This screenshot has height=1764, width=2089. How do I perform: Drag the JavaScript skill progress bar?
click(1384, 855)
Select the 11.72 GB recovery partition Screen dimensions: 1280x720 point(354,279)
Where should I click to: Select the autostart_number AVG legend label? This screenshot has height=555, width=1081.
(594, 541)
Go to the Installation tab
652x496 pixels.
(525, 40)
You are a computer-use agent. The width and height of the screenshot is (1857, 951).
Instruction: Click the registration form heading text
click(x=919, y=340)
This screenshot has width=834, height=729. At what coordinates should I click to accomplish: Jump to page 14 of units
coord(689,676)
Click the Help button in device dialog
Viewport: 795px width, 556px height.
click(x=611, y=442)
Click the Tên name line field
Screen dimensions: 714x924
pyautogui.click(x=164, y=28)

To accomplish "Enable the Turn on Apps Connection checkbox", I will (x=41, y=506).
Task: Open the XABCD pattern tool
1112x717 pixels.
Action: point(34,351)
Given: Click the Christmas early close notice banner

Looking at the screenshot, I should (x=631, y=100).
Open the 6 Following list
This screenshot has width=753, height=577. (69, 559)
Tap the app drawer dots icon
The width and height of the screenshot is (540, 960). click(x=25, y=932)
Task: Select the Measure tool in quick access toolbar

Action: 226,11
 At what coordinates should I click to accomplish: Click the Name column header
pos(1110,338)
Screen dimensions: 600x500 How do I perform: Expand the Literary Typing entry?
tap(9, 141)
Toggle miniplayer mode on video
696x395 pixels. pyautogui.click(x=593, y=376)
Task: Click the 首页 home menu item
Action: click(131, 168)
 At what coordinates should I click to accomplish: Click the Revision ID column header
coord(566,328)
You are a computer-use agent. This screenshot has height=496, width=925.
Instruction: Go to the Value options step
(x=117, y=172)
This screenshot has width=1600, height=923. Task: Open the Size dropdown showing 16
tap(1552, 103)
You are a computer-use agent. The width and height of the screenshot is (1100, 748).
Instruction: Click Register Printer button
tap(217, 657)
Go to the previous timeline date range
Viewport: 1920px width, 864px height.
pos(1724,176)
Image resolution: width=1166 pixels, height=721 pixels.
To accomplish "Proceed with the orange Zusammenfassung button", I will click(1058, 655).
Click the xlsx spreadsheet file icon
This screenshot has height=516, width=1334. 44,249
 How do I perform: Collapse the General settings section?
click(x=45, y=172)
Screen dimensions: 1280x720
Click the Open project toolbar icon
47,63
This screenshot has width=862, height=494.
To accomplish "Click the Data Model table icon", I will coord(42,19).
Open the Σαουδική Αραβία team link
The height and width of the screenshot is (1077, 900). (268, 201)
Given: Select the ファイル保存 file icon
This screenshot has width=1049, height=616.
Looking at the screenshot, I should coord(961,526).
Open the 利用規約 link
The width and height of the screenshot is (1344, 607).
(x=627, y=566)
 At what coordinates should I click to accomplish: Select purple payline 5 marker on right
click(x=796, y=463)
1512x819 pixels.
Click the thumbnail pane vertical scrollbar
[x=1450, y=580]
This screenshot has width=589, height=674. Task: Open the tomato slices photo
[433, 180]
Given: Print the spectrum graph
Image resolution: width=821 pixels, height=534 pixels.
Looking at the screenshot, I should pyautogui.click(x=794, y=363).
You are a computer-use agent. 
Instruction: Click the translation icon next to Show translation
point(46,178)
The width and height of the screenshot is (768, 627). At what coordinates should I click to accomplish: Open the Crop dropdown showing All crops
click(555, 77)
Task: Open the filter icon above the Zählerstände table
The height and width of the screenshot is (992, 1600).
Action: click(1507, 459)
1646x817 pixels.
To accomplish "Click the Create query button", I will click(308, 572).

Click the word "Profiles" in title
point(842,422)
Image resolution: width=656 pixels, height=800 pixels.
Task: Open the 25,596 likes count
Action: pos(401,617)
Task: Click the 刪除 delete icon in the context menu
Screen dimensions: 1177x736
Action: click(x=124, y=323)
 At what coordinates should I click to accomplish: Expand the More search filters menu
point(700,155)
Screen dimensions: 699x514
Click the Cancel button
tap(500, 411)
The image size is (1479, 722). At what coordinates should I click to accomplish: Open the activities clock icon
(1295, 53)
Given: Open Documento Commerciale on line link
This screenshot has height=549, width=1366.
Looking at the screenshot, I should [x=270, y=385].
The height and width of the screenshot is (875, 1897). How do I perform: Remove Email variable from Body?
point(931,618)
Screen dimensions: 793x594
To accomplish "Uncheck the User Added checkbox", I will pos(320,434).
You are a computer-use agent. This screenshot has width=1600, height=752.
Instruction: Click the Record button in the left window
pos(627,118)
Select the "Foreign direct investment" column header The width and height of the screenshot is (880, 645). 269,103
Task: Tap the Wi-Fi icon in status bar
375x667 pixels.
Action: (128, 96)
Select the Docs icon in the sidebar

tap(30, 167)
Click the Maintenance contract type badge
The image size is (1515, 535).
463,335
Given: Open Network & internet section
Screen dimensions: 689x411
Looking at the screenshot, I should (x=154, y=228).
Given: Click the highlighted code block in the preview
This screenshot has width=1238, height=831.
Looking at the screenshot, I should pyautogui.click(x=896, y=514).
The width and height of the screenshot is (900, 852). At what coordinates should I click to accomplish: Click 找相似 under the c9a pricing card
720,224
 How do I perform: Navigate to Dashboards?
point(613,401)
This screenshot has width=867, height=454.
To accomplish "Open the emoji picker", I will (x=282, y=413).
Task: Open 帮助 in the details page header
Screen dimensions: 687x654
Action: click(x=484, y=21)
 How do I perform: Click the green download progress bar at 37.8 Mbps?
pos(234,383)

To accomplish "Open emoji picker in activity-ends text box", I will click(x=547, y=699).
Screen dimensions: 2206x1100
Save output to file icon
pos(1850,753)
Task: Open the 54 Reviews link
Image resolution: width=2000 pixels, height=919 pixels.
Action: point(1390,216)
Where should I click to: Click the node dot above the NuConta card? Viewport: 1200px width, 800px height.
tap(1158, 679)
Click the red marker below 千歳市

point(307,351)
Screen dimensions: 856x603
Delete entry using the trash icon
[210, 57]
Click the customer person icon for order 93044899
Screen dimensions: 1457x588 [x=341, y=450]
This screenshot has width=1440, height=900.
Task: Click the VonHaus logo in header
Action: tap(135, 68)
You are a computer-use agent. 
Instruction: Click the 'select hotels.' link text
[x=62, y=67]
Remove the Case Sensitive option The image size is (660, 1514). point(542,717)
-------
Task directions
Reproduce the data verbatim, from the line that contains "will click(x=547, y=699)." through the final line of the data, including both of those lines.

Response for this exercise
To accomplish "Open emoji picker in activity-ends text box", I will click(x=547, y=699).
Screen dimensions: 2206x1100
Save output to file icon
pos(1850,753)
Task: Open the 54 Reviews link
Image resolution: width=2000 pixels, height=919 pixels.
Action: point(1390,216)
Where should I click to: Click the node dot above the NuConta card? Viewport: 1200px width, 800px height.
tap(1158, 679)
Click the red marker below 千歳市

point(307,351)
Screen dimensions: 856x603
Delete entry using the trash icon
[210, 57]
Click the customer person icon for order 93044899
Screen dimensions: 1457x588 [x=341, y=450]
This screenshot has width=1440, height=900.
Task: Click the VonHaus logo in header
Action: tap(135, 68)
You are a computer-use agent. 
Instruction: Click the 'select hotels.' link text
[x=62, y=67]
Remove the Case Sensitive option The image size is (660, 1514). point(542,717)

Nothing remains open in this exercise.